2.2. Net Present Value (NPV)

The net present value of different investment options is often used for comparative purposes when making investment decisions. Some exploration and production companies operate in multiple asset classes, and NPV analysis can be a useful method for estimating the optimal investment strategy [29]. Figure 9 shows variation in NPV as a function of well capex reduction. The analysis excludes fields with negative NPV, as these would not be produced. All field environments show an increase in NPV with increasing cost savings from drilling automation, with onshore conventional reserves showing the largest increase and offshore shelf the smallest. In comparing the impact of drilling cost reductions on NPV for conventional, unconventional, and offshore projects, several competing factors are at play. Onshore conventional reserves increase dramatically in value (and even more so in terms of capital efficiency; see Figure 10) because the capex associated with drilling takes place in the early stages of the project, in contrast to unconventionals, where it is spread over the project life cycle. However, unconventionals are far more drilling-intensive than conventionals (see Figure 4), suggesting that for unconventional reserves, the impact of cost reductions on NPV should also be significant. For shelf and deep offshore field environments, the production facilities capex is so large that a relatively smaller fraction of the total capex is spent on drilling and the increase in NPV is less pronounced. The low level of drilling involved in these field environments also limits the impact that automated drilling technology can have on profitability as a whole.

Data provided:
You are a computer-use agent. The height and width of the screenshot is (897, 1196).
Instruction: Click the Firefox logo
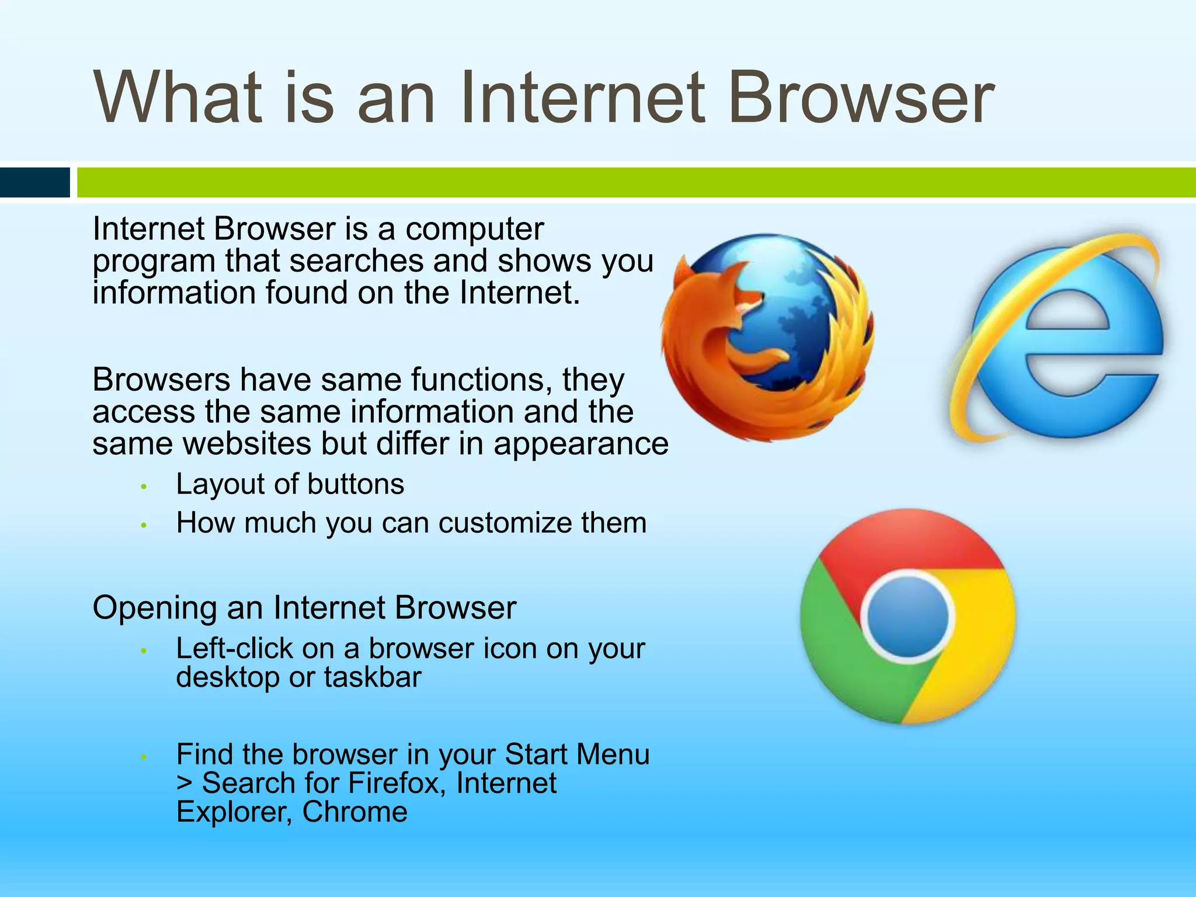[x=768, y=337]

* * *

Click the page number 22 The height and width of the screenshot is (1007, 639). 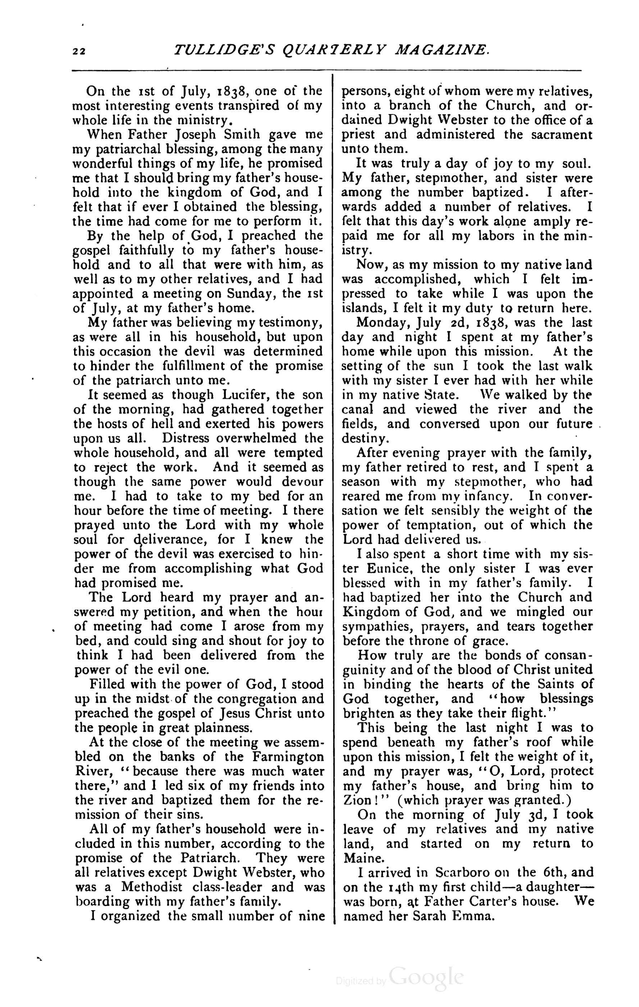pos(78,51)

Problems and tasks:
1. In the net present value excerpt, which field environment shows the largest increase in NPV from drilling automation cost savings?
2. Continue the net present value excerpt from where it stops.

Task answers:
1. Onshore conventional reserves.

2.
Both tight/shale and CBM have consistently higher NPVs relative to the other field environments. For tight/shale, the large size of the assets yields a consistently large NPV. For onshore conventional, only the largest fields have a positive NPV, and while these account for a relatively small proportion of asset classes within this field environment, they benefit greatly from the application of drilling automation.

2.3. Capital Efficiency

Capital efficiency is the ratio of net present value to discounted capital expenditure and is an indicator of risk, as it favors investments that require a lower capex to achieve a given return. Figure 10 shows capital efficiency as a function of well capex reduction. The analysis shows that capital efficiency is highest for the CBM field environment. While results will vary greatly according to the specifics of each well, CBM is an efficient use of capital, because the average size of the CBM fields is large relative to the other field environments.
The average field size of CBM is around six times greater than tight/shale in the USA, although there are presently far fewer fields. CBM fields are also generally cheaper to develop than tight/shale [25]. For example, a (typically sized) 10 BCM CBM field has an average capex per volume of 40.8 MUSD/BCM, whereas a tight/shale field of the same size has a capex per volume of 52.9 MUSD/BCM. CBM fields enjoy similar reductions in overall project opex. While there is significant variation, CBM fields are inherently cheaper to drill, as the typical depth of a CBM field is around 400 m, whereas tight/shale averages around 1500 m [30].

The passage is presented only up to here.